→ **EXERCISE DESCRIPTION**: Print out the complete set of records below, exactly as they read.

→ **MATERIALS PROVIDED**:
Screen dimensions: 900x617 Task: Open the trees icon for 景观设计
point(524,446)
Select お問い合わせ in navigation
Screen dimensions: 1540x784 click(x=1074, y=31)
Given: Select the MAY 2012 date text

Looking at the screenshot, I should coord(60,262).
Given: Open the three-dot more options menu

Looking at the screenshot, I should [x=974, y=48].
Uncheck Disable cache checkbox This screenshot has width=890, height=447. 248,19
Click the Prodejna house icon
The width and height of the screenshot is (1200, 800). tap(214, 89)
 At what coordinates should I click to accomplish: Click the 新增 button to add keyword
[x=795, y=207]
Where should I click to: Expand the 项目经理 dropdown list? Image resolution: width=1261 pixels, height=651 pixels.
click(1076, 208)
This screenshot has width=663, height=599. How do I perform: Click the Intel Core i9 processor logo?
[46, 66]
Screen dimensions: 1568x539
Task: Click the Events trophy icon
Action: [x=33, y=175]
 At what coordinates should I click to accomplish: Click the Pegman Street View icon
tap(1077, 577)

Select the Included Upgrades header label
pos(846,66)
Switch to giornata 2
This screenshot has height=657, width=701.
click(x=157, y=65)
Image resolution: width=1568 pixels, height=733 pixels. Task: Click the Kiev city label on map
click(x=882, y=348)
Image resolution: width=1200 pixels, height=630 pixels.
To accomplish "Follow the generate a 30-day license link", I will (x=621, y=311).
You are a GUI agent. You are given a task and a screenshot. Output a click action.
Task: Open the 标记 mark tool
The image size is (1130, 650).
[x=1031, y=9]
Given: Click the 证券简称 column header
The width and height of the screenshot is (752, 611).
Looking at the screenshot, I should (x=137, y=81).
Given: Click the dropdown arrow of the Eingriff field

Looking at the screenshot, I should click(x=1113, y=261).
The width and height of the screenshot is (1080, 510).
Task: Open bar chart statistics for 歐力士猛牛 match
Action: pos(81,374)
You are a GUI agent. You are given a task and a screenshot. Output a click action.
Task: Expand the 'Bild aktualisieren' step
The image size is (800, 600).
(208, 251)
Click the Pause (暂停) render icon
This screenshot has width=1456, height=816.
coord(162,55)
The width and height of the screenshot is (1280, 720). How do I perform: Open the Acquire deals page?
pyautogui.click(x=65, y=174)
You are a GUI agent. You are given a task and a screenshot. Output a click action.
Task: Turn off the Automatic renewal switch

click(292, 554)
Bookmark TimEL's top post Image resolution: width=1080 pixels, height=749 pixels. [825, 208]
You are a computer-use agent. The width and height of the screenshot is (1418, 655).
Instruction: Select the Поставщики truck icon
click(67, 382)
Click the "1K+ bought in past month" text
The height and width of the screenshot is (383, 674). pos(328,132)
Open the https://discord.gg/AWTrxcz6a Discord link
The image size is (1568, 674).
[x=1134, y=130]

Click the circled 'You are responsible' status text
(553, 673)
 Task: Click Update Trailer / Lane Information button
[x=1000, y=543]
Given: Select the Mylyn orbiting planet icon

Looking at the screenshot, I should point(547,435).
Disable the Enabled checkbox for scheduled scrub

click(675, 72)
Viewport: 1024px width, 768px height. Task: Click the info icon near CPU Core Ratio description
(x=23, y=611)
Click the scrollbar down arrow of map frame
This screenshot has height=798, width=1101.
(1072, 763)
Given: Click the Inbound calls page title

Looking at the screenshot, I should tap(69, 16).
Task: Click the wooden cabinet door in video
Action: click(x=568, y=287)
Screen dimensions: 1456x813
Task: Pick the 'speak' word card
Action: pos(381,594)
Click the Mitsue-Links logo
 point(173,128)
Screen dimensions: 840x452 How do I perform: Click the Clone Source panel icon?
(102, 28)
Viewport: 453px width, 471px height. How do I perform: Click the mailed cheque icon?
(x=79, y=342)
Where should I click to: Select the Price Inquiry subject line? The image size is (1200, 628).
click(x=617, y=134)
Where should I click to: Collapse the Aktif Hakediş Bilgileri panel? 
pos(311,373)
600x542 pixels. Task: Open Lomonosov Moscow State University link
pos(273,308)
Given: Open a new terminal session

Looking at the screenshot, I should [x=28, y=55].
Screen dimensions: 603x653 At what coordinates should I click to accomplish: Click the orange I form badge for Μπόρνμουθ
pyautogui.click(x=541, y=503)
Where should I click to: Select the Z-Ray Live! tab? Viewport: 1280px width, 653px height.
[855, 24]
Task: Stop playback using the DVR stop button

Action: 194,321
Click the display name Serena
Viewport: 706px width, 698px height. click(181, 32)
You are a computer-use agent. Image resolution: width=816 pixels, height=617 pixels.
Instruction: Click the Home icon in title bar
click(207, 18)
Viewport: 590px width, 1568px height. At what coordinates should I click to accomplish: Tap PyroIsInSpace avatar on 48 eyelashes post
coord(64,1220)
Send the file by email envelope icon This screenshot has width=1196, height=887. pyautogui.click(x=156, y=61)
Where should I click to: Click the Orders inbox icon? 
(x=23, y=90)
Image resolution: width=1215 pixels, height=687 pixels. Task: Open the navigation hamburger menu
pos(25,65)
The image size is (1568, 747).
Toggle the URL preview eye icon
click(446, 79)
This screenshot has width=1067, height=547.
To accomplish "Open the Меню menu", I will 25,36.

→ **ANSWER SECTION**:
Screen dimensions: 900x617 Task: Open the trees icon for 景观设计
point(524,446)
Select お問い合わせ in navigation
Screen dimensions: 1540x784 click(x=1074, y=31)
Given: Select the MAY 2012 date text

Looking at the screenshot, I should coord(60,262).
Given: Open the three-dot more options menu

Looking at the screenshot, I should [x=974, y=48].
Uncheck Disable cache checkbox This screenshot has width=890, height=447. 248,19
Click the Prodejna house icon
The width and height of the screenshot is (1200, 800). tap(214, 89)
 At what coordinates should I click to accomplish: Click the 新增 button to add keyword
[x=795, y=207]
Where should I click to: Expand the 项目经理 dropdown list? Image resolution: width=1261 pixels, height=651 pixels.
click(1076, 208)
This screenshot has width=663, height=599. How do I perform: Click the Intel Core i9 processor logo?
[46, 66]
Screen dimensions: 1568x539
Task: Click the Events trophy icon
Action: [x=33, y=175]
 At what coordinates should I click to accomplish: Click the Pegman Street View icon
tap(1077, 577)

Select the Included Upgrades header label
pos(846,66)
Switch to giornata 2
This screenshot has height=657, width=701.
click(x=157, y=65)
Image resolution: width=1568 pixels, height=733 pixels. Task: Click the Kiev city label on map
click(x=882, y=348)
Image resolution: width=1200 pixels, height=630 pixels.
To accomplish "Follow the generate a 30-day license link", I will (x=621, y=311).
You are a GUI agent. You are given a task and a screenshot. Output a click action.
Task: Open the 标记 mark tool
The image size is (1130, 650).
[x=1031, y=9]
Given: Click the 证券简称 column header
The width and height of the screenshot is (752, 611).
Looking at the screenshot, I should (x=137, y=81).
Given: Click the dropdown arrow of the Eingriff field

Looking at the screenshot, I should click(x=1113, y=261).
The width and height of the screenshot is (1080, 510).
Task: Open bar chart statistics for 歐力士猛牛 match
Action: pos(81,374)
You are a GUI agent. You are given a task and a screenshot. Output a click action.
Task: Expand the 'Bild aktualisieren' step
The image size is (800, 600).
(208, 251)
Click the Pause (暂停) render icon
This screenshot has width=1456, height=816.
coord(162,55)
The width and height of the screenshot is (1280, 720). How do I perform: Open the Acquire deals page?
pyautogui.click(x=65, y=174)
You are a GUI agent. You are given a task and a screenshot. Output a click action.
Task: Turn off the Automatic renewal switch

click(292, 554)
Bookmark TimEL's top post Image resolution: width=1080 pixels, height=749 pixels. [825, 208]
You are a computer-use agent. The width and height of the screenshot is (1418, 655).
Instruction: Select the Поставщики truck icon
click(67, 382)
Click the "1K+ bought in past month" text
The height and width of the screenshot is (383, 674). pos(328,132)
Open the https://discord.gg/AWTrxcz6a Discord link
The image size is (1568, 674).
[x=1134, y=130]

Click the circled 'You are responsible' status text
(553, 673)
 Task: Click Update Trailer / Lane Information button
[x=1000, y=543]
Given: Select the Mylyn orbiting planet icon

Looking at the screenshot, I should point(547,435).
Disable the Enabled checkbox for scheduled scrub

click(675, 72)
Viewport: 1024px width, 768px height. Task: Click the info icon near CPU Core Ratio description
(x=23, y=611)
Click the scrollbar down arrow of map frame
This screenshot has height=798, width=1101.
(1072, 763)
Given: Click the Inbound calls page title

Looking at the screenshot, I should tap(69, 16).
Task: Click the wooden cabinet door in video
Action: click(x=568, y=287)
Screen dimensions: 1456x813
Task: Pick the 'speak' word card
Action: pos(381,594)
Click the Mitsue-Links logo
 point(173,128)
Screen dimensions: 840x452 How do I perform: Click the Clone Source panel icon?
(102, 28)
Viewport: 453px width, 471px height. How do I perform: Click the mailed cheque icon?
(x=79, y=342)
Where should I click to: Select the Price Inquiry subject line? The image size is (1200, 628).
click(x=617, y=134)
Where should I click to: Collapse the Aktif Hakediş Bilgileri panel? 
pos(311,373)
600x542 pixels. Task: Open Lomonosov Moscow State University link
pos(273,308)
Given: Open a new terminal session

Looking at the screenshot, I should [x=28, y=55].
Screen dimensions: 603x653 At what coordinates should I click to accomplish: Click the orange I form badge for Μπόρνμουθ
pyautogui.click(x=541, y=503)
Where should I click to: Select the Z-Ray Live! tab? Viewport: 1280px width, 653px height.
[855, 24]
Task: Stop playback using the DVR stop button

Action: 194,321
Click the display name Serena
Viewport: 706px width, 698px height. click(181, 32)
You are a computer-use agent. Image resolution: width=816 pixels, height=617 pixels.
Instruction: Click the Home icon in title bar
click(207, 18)
Viewport: 590px width, 1568px height. At what coordinates should I click to accomplish: Tap PyroIsInSpace avatar on 48 eyelashes post
coord(64,1220)
Send the file by email envelope icon This screenshot has width=1196, height=887. pyautogui.click(x=156, y=61)
Where should I click to: Click the Orders inbox icon? 
(x=23, y=90)
Image resolution: width=1215 pixels, height=687 pixels. Task: Open the navigation hamburger menu
pos(25,65)
The image size is (1568, 747).
Toggle the URL preview eye icon
click(446, 79)
This screenshot has width=1067, height=547.
To accomplish "Open the Меню menu", I will 25,36.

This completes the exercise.